Exercise details: Convert the listing below into a JSON list of strings, one string per line, leaving out blank lines and the pictures. Cover only the lines from the start of the listing through the line with "pos(729,328)".
*** Input data ***
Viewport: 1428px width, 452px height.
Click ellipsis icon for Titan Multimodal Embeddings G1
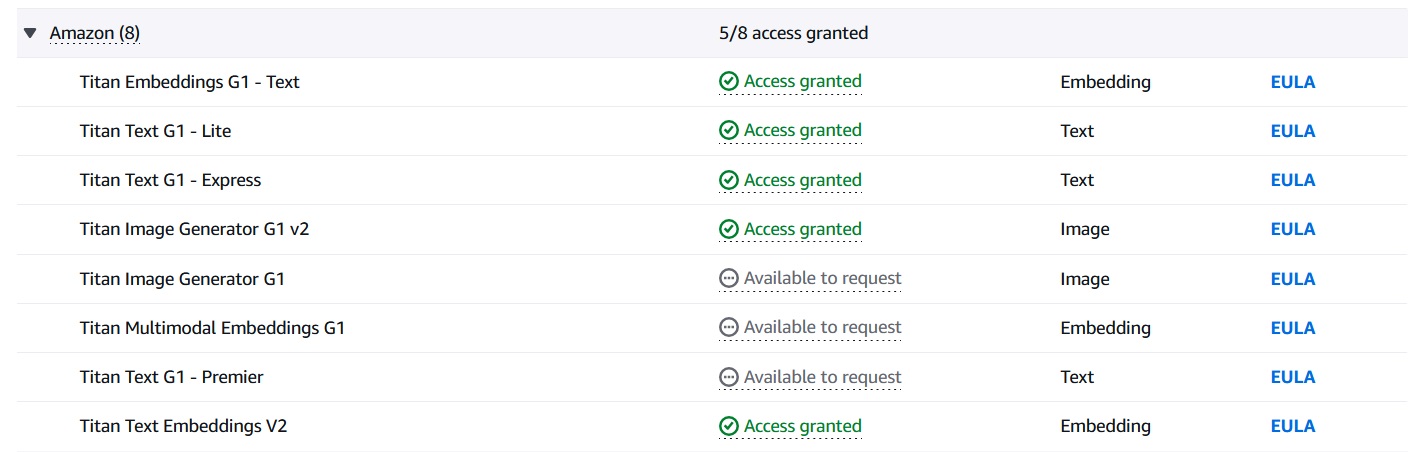pos(729,328)
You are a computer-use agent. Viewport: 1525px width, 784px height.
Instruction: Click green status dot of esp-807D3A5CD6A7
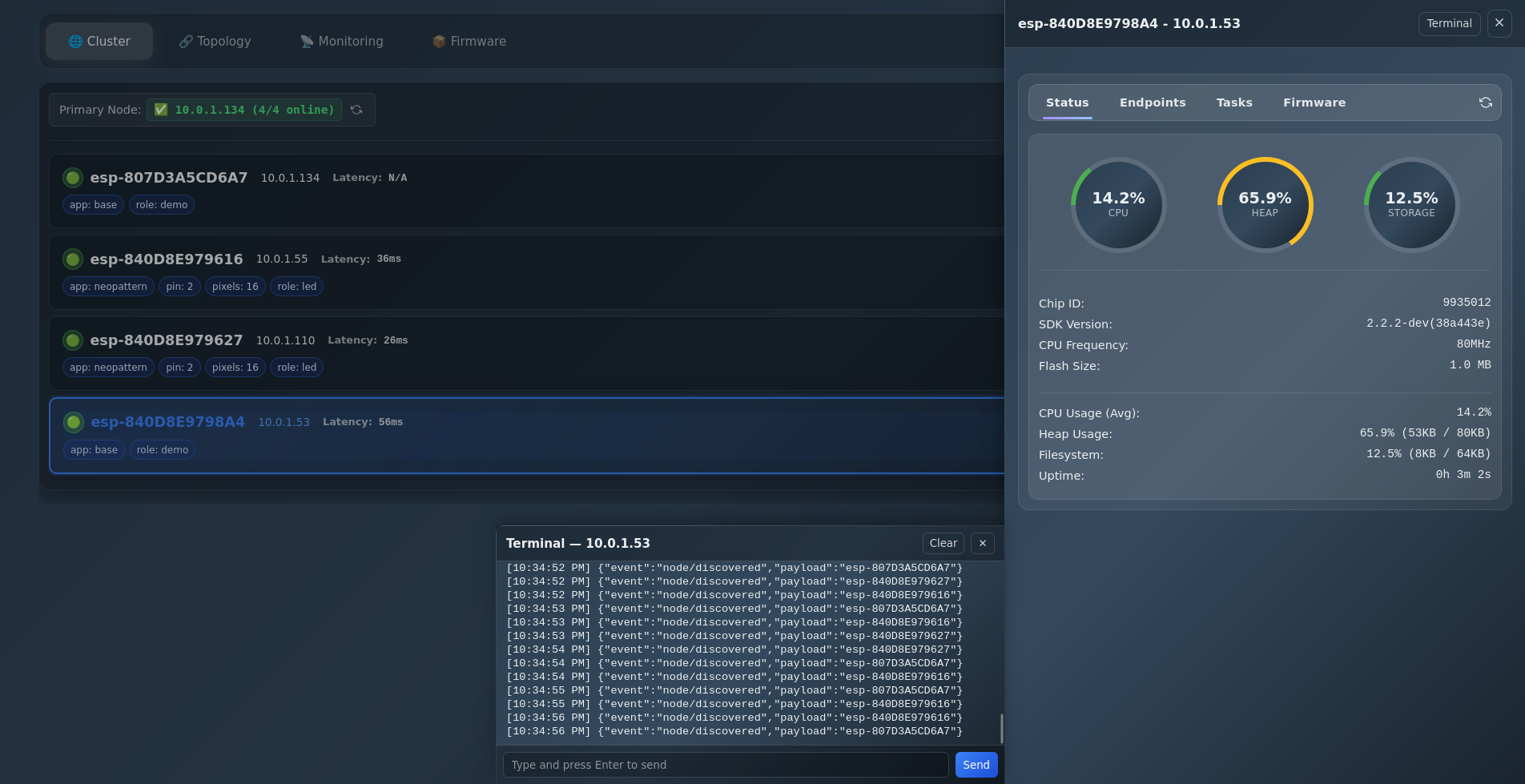pyautogui.click(x=73, y=178)
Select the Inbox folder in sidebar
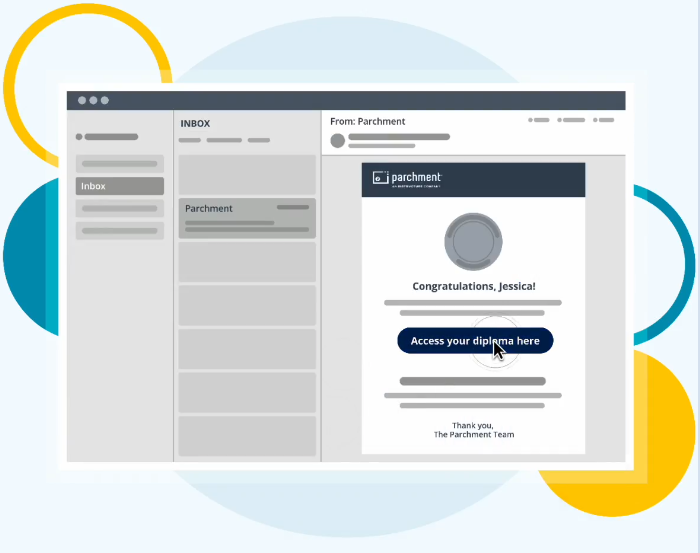The width and height of the screenshot is (700, 553). [120, 186]
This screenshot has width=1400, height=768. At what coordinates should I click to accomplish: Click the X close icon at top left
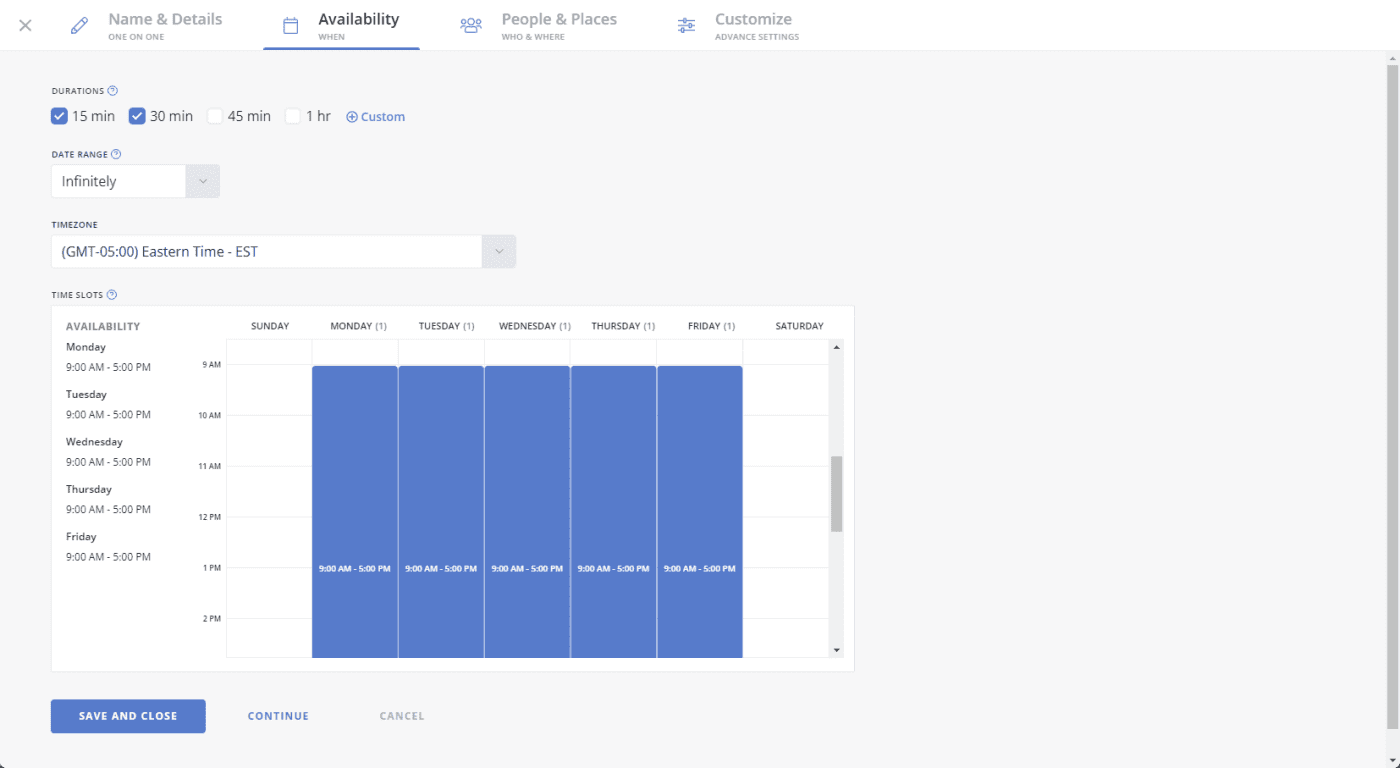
***
The result:
[
  "Viewport: 1428px width, 452px height.",
  "Click ellipsis icon for Titan Multimodal Embeddings G1",
  "pos(729,328)"
]